Erlauben Sie mir, Sie als Dankeschön für Ihre brillanten und mehr als
erhellenden Darlegungen, zum Essen einzuladen.“
    Zu ihrer eigenen Überraschung willigte
Eliza umgehend ein. Sie spürte, dass sie tatsächlich Hunger bekommen hatte und
das flaue Gefühl der Aufregung abgeebbt war.
    Als sie nach draußen kamen, hatte es zu
regnen begonnen und Valeriu spannte einen großen schwarzen Regenschirm über
ihnen auf, auf dessen Rand unauffällig das Logo von Louis Vuitton prangte, was
Eliza aber natürlich umgehend registrierte. Wie ein Gentleman alter Schule bot
er ihr seinen Arm und sie hakte sich unter. Dann traten sie durch den
Haupteingang auf den Museumsplatz. Mit seiner wohlklingenden Stimme sagte er:
„Mein Wagen wartet dort drüben“, und deutete auf eine futuristische schwarze
Limousine, die im gleichen Moment aufblendete.
    Erst als sie näher kamen, fiel Eliza
auf, dass der Wagen nicht wegen der Funkentriegelung aufgeblendet hatte,
sondern, dass es einen echten Chauffeur gab, der nun ausstieg und durch den
strömenden Regen gelaufen kam, um ihnen die hinteren Türen zu öffnen. Es
handelte sich um einen schlanken, großgewachsenen, älteren Herrn mit weißen
Haaren und irgendwie aristokratischen Zügen.
    „Mein Name ist Wilbert. Ich freue mich
sehr, Sie kennenzulernen“, sagte er mit deutlichem britischem Akzent.

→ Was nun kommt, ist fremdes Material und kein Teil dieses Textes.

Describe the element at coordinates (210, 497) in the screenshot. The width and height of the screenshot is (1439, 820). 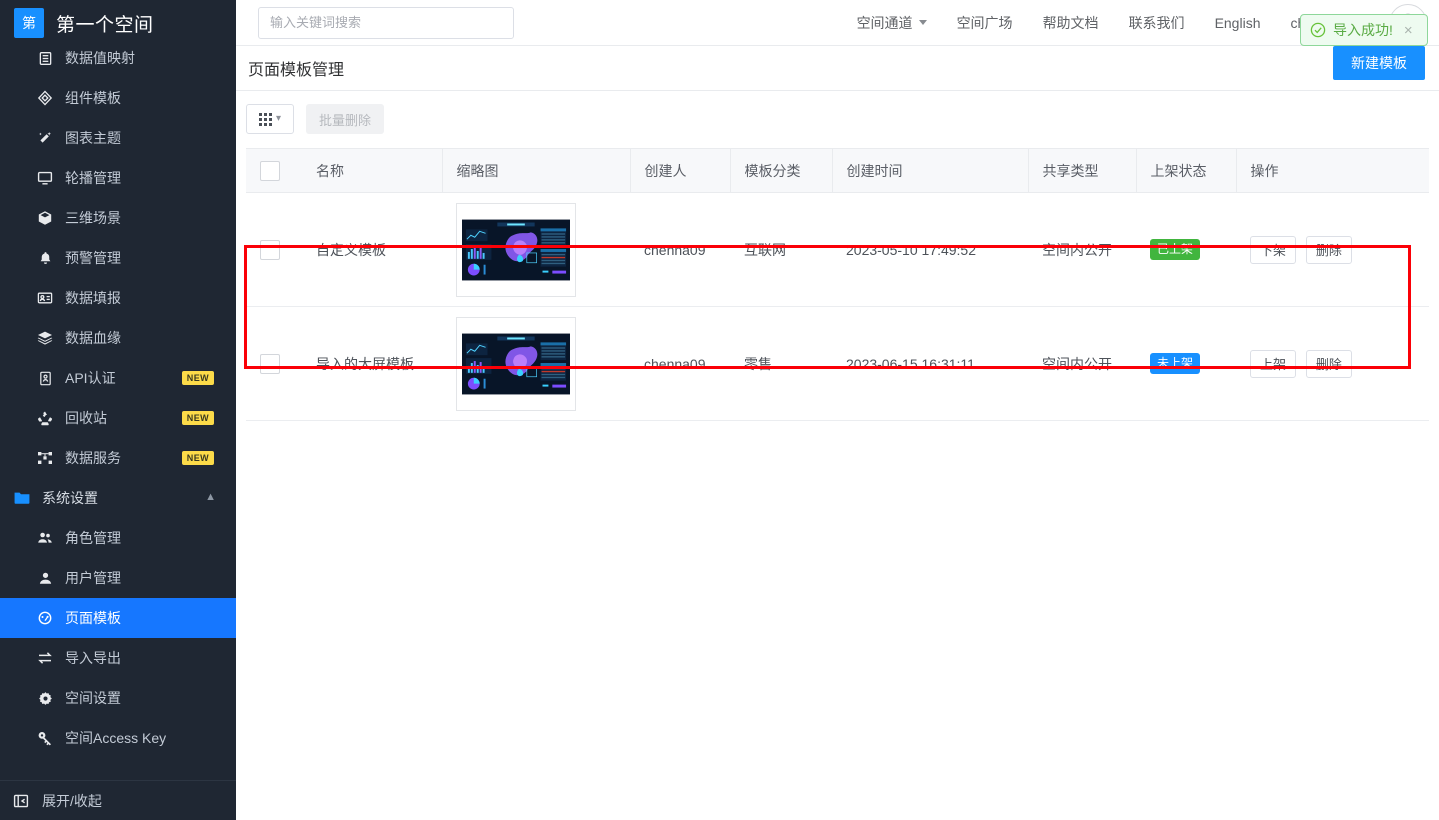
I see `chevron-up-icon: ▲` at that location.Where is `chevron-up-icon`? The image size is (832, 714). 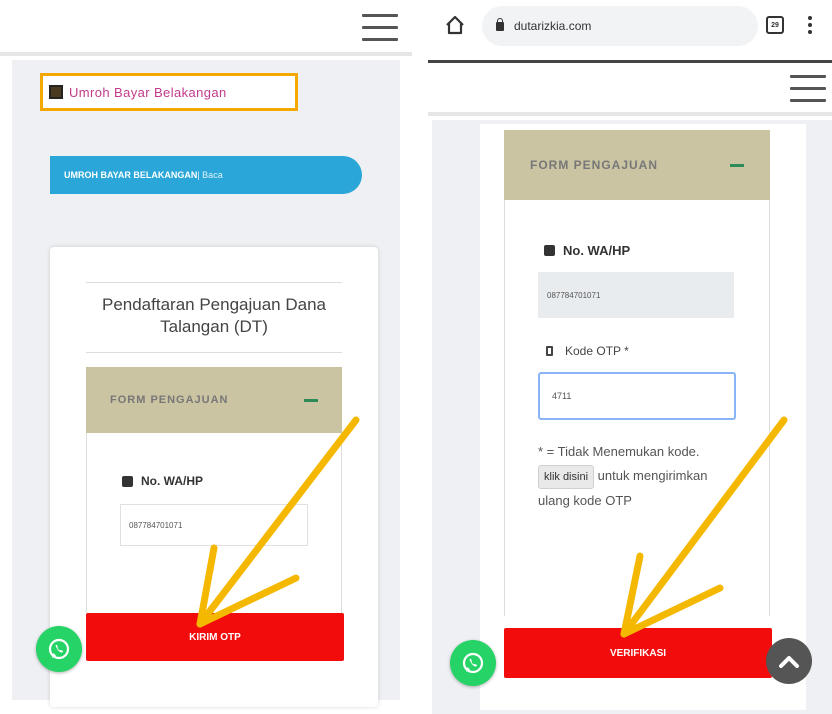 chevron-up-icon is located at coordinates (789, 662).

    Eliza erwiderte die freundliche
Begrüßung und fühlte sich in seiner Gegenwart umgehend wohl. Dann nahmen sie im
Wagen Platz und Eliza staunte über die luxuriöse Innenausstattung mit den
überbreiten Ledersitzen, dem Tischchen dazwischen und den zahlreichen
technischen Features. Valeriu hatte wohl ihren ungläubigen Blick bemerkt, denn
er beeilte sich zu erklären: „Ich bin geschäftlich viel unterwegs. Ich bin
Unternehmer und in der Immobilienbranche tätig. Das Auto ersetzt mir häufig
mein Büro und Wilbert ist mehr als mein Fahrer, er ist so zu sagen meine rechte
Hand.“
    „Ich verstehe“, war alles, was Eliza in
diesem Moment hervorbringen konnte. In ihrem Kopf überschlugen sich die
Gedanken. An was für einen Mann war sie da nur geraten? Valeriu war nicht nur
ausgesprochen gutaussehend und äußerst kunstinteressiert, sondern noch dazu ein
offenbar superreicher südosteuropäischer Unternehmer. Wie sollte sie den Abend
an seiner Seite bestehen und was war der Grund für sein Interesse an ihr? Doch
jäh riss er sie aus ihren Überlegungen: „Kennen Sie den Weißen
Rauchfangkehrer in der Weihburggasse?“
     Als sie verneinte, fügte er hinzu:
„Das ist ein hinreißendes Traditionsrestaurant, in dem man sich wunderbar
ungestört unterhalten kann.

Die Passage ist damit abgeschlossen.